### AVAILABLE DATA

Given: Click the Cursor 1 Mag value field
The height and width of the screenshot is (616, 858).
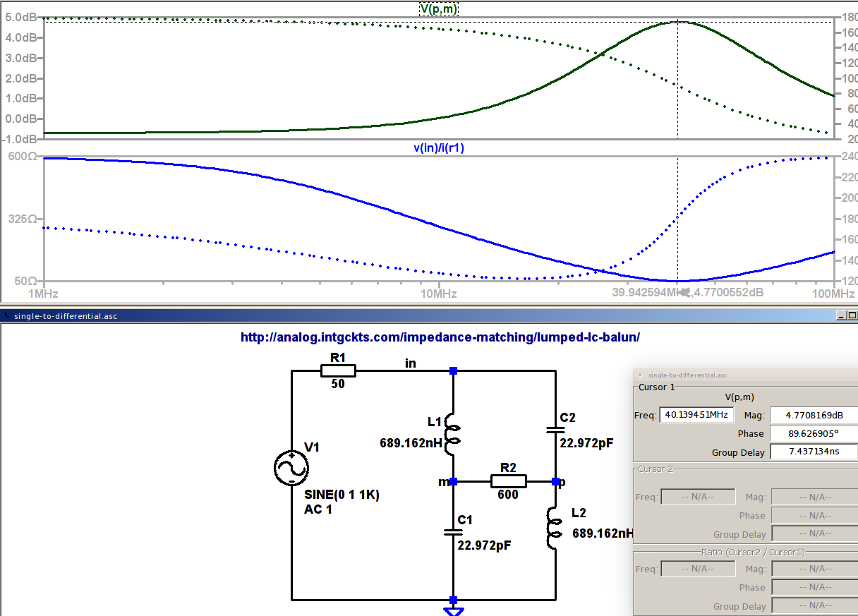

######
### AVAILABLE DATA

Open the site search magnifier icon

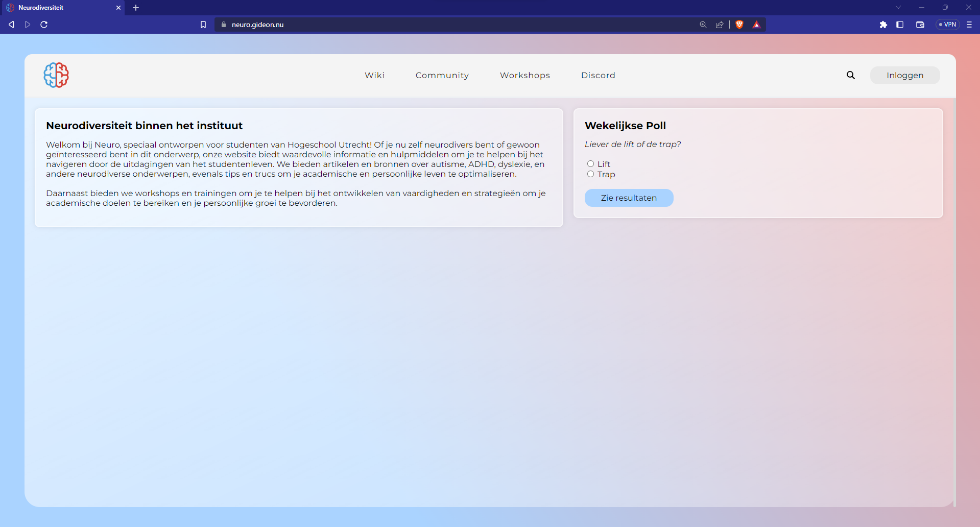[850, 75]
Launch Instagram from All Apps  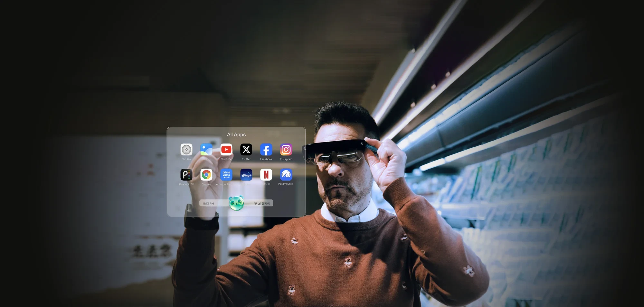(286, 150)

######
### AVAILABLE DATA

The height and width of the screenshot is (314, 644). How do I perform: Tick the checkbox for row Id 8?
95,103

######

**THE PROBLEM**
Reproduce exactly the lines above from the line with "Given: Click the Cursor 1 Mag value field" to the line with "The height and width of the screenshot is (616, 858).", including both, and add nothing.

**EXERCISE ANSWER**
Given: Click the Cursor 1 Mag value field
The height and width of the screenshot is (616, 858).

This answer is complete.